Karena itu, ia menyimpulkan bahwa kebutuhan penerbitan SBN kuartal III ini lebih didorong oleh urgensi dalam negeri, seperti percepatan realisasi anggaran pembangunan yang diprediksi akan lebih agresif pada kuartal III dan IV.
"Ini pure untuk kebutuhan pembiayaan negara yang kelihatannya meningkat dalam rangka mendongkrak aktivitas perekonomian jadi kebutuhan ekonomi kita tinggi untuk pembangunan banyak program juga yang kelihatannya akan diakselerasi realisasi anggarannya,” jelas Myrdal.
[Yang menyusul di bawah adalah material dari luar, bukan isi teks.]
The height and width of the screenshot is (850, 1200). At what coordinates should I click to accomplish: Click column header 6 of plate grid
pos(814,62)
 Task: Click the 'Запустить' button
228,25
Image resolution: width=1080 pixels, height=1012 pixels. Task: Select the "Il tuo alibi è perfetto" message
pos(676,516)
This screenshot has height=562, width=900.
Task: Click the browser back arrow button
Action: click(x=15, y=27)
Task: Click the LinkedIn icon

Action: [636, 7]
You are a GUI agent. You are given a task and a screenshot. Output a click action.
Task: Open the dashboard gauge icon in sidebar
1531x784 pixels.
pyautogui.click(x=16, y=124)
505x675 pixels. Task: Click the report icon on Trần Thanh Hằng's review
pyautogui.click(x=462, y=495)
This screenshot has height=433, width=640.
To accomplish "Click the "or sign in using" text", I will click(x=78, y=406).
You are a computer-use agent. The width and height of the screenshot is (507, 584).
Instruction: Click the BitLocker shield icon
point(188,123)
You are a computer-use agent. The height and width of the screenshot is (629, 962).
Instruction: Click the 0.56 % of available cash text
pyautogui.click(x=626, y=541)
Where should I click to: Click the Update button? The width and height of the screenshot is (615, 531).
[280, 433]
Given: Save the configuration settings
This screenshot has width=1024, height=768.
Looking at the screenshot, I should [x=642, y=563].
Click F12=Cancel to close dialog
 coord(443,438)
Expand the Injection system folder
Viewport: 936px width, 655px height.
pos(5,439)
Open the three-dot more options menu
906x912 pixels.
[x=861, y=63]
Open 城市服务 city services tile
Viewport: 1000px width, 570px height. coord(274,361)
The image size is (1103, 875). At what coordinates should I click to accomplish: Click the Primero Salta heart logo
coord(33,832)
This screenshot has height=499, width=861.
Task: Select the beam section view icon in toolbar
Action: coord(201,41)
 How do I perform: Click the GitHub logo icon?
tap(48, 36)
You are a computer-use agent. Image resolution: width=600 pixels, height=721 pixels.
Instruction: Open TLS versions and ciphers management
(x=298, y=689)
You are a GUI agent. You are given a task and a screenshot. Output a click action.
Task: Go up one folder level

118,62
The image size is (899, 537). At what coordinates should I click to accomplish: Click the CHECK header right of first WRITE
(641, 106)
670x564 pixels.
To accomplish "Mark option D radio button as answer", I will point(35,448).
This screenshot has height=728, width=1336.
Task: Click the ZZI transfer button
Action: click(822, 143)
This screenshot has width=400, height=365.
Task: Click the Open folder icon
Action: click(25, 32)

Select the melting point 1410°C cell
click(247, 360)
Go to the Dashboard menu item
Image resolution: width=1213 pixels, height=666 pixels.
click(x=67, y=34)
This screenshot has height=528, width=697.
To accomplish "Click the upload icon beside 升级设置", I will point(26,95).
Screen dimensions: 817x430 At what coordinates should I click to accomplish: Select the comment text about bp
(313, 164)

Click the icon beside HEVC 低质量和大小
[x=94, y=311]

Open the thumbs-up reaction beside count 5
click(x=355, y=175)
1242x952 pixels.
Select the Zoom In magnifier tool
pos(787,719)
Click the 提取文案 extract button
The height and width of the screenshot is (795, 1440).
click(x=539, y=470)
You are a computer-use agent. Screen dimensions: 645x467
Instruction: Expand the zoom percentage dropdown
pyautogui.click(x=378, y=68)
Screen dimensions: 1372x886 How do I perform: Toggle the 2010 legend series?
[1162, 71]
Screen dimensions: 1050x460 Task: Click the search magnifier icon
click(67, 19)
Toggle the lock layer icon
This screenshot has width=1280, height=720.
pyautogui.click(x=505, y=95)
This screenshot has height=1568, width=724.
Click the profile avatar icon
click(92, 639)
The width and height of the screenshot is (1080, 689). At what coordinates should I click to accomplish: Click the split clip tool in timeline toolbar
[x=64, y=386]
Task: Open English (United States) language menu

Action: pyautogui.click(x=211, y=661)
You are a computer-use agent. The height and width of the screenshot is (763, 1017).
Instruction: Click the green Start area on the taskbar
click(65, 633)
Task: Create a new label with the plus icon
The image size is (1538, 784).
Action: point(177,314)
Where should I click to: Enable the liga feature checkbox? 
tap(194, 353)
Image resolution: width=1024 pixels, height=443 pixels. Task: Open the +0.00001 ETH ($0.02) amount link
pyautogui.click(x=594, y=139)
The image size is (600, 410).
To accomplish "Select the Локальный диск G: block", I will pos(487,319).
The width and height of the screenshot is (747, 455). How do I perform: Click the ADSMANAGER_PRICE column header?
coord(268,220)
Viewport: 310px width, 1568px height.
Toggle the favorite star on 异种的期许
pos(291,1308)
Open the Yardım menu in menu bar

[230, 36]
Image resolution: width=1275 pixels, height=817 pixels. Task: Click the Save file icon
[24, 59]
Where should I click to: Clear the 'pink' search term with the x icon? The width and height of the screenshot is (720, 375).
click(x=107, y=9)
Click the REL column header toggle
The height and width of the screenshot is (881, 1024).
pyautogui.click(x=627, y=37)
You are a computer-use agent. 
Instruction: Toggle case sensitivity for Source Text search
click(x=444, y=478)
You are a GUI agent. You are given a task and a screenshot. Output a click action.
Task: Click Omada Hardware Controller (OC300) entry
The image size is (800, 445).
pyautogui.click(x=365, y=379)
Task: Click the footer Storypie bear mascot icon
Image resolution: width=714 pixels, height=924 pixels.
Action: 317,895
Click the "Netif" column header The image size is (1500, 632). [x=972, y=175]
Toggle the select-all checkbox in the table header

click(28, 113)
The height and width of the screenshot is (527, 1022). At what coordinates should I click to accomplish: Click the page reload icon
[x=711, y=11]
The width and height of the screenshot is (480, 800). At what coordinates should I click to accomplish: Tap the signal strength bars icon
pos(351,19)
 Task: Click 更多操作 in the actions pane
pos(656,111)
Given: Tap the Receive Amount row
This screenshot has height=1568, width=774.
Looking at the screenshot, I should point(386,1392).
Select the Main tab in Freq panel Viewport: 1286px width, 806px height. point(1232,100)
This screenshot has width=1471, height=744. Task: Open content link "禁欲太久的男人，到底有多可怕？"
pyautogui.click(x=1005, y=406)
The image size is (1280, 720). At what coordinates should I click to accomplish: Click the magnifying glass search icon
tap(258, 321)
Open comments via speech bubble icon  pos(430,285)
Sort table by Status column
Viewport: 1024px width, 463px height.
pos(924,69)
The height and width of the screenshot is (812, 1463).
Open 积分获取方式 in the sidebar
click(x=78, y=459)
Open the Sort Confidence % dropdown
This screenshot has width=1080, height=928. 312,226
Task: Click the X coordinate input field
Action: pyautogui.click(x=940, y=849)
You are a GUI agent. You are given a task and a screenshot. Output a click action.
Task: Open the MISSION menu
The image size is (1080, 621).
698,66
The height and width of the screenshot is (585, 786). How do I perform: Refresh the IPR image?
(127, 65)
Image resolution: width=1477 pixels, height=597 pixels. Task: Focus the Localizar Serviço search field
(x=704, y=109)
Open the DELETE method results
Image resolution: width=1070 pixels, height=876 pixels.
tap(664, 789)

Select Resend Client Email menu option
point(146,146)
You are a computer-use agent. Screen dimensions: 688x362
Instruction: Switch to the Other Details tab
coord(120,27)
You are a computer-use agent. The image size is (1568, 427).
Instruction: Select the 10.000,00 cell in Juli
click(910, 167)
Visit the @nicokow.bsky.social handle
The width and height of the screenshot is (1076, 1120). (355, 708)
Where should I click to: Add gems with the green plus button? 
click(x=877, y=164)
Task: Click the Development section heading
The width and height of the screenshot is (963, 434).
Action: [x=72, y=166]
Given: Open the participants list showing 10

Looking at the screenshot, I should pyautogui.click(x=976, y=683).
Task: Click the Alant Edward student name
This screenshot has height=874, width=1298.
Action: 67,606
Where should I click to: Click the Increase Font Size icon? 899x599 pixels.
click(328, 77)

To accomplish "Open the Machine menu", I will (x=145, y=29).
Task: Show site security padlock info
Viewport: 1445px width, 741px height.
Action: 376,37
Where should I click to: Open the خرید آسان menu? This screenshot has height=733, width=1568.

Belum lama ini, rapat dengan Komisi XI DPR RI, Kementerian Keuangan (Kemenkeu) memperkirakan outlook defisit APBN tahun 2025 akan mencapai Rp 662 triliun atau setara 2,78% dari produk domestik bruto (PDB). Proyeksi ini lebih besar dibandingkan target defisit dalam APBN 2025 yang sebesar Rp 616,2 triliun atau 2,53% dari PDB.
Dengan proyeksi defisit yang melebar menjadi 2,78% dari PDB, Sri Mulyani meminta persetujuan DPR untuk menggunakan sisa anggaran lebih (SAL) sebesar Rp 85,6 triliun dari total SAL 2024 yang mencapai Rp 457,5 triliun.
“Kami akan meminta persetujuan DPR untuk menggunakan SAL Rp 85,6 triliun, sehingga kenaikan defisit itu tidak harus dibiayai semua dengan penerbitan surat utang,” ungkapnya.